* **MATERIAL TO PROCESS**
·····

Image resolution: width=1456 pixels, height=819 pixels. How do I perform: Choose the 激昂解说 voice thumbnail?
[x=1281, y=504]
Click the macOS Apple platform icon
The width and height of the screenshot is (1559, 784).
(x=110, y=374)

·····

* **WHAT IS NEEDED**
Repeat the whole of the data above exactly, keeping every word.

* **REPLY TO THE EXERCISE**
Image resolution: width=1456 pixels, height=819 pixels. How do I perform: Choose the 激昂解说 voice thumbnail?
[x=1281, y=504]
Click the macOS Apple platform icon
The width and height of the screenshot is (1559, 784).
(x=110, y=374)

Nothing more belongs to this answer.